Les Arabes et la Palestine : impuissance, mensonge et vidéo

Jamais depuis la fin de la guerre d’octobre 1973 et les accords de Camp David, les divisions des Etats arabes n’ont été aussi profondes et leur impuissance aussi grande que depuis le déclenchement de la guerre israélienne contre Gaza, le 7 octobre 2023.

Dr Abderrahmane Cherfouh *

Au treizième mois de la plus barbare guerre d’agression enregistrée dans l’histoire et contre un «peuple frère», la coquille vide de la Ligue des États arabes, qui n’existe plus qu’à travers des réunions sporadiques et des slogans creux et inadaptés, a enfin daigné se manifester en, en interpellant le Conseil de sécurité des Nations unies pour qu’il prenne en considération les revendications du peuple palestinien.
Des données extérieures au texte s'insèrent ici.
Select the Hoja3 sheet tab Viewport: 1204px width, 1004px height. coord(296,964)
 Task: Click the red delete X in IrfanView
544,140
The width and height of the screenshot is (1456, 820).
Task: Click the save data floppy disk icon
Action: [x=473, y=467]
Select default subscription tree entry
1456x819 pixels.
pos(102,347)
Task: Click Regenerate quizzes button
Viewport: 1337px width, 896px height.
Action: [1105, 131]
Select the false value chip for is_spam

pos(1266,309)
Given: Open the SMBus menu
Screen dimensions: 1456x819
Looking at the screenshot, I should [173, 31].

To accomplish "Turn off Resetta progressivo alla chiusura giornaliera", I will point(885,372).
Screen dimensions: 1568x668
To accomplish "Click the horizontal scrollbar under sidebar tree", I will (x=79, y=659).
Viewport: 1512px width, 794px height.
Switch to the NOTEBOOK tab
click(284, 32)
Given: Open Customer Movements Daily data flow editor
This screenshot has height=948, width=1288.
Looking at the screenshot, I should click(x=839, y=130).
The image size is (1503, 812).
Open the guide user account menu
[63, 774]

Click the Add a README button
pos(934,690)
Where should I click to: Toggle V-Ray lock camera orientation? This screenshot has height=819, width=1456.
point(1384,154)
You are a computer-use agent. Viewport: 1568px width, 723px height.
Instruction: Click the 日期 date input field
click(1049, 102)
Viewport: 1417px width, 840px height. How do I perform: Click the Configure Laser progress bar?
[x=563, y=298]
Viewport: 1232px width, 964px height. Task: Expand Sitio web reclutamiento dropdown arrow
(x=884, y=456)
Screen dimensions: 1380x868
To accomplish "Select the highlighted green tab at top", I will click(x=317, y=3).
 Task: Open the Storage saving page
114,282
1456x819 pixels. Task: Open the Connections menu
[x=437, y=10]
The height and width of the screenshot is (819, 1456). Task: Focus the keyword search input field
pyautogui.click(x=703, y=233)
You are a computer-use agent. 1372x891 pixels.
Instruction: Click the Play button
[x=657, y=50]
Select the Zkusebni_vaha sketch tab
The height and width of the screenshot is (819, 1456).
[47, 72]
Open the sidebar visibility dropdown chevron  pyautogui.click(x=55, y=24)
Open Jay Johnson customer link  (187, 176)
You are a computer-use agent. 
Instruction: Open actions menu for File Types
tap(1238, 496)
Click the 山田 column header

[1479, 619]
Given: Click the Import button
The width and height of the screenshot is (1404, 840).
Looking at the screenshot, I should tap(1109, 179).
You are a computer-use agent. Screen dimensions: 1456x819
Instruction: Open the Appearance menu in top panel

Dans cet  appel, la Ligue reconnait que l’objectif de l’État sioniste c’est d’écraser le peuple palestinien par tous les moyens : bombardements, massacres, colonisation, annexion, etc.

La question qui mérite d’être posée est la suivante : pourquoi cette réaction tardive, treize mois après le début des massacres perpétrés par Israël à Gaza ? Et pourquoi avoir attendu la destruction presque totale de cette enclave palestinienne, devenue un cimetière à ciel ouvert, pour lancer ce pathétique appel qui ne sera d’ailleurs suivi d’aucun effet?

«La Ligue des États arabes a appelé le Conseil de sécurité, la communauté internationale et tous les acteurs à assumer leurs responsabilités, à faire pression sur Israël pour qu’il cesse l’agression israélienne et à l’obliger à introduire toute l’aide humanitaire qui répond aux besoins des habitants de la bande», indique la Ligue dans son appel. «La Déclaration de Balfour reste une blessure inouïe à la conscience humaine, pour ce qu’elle a causé au peuple palestinien», ajoute la Ligue, tout en soulignant que l’occupant sioniste continue de «violer, coloniser, judaïser, annexer, bloquer et détruire les valeurs de la vie du peuple palestinien».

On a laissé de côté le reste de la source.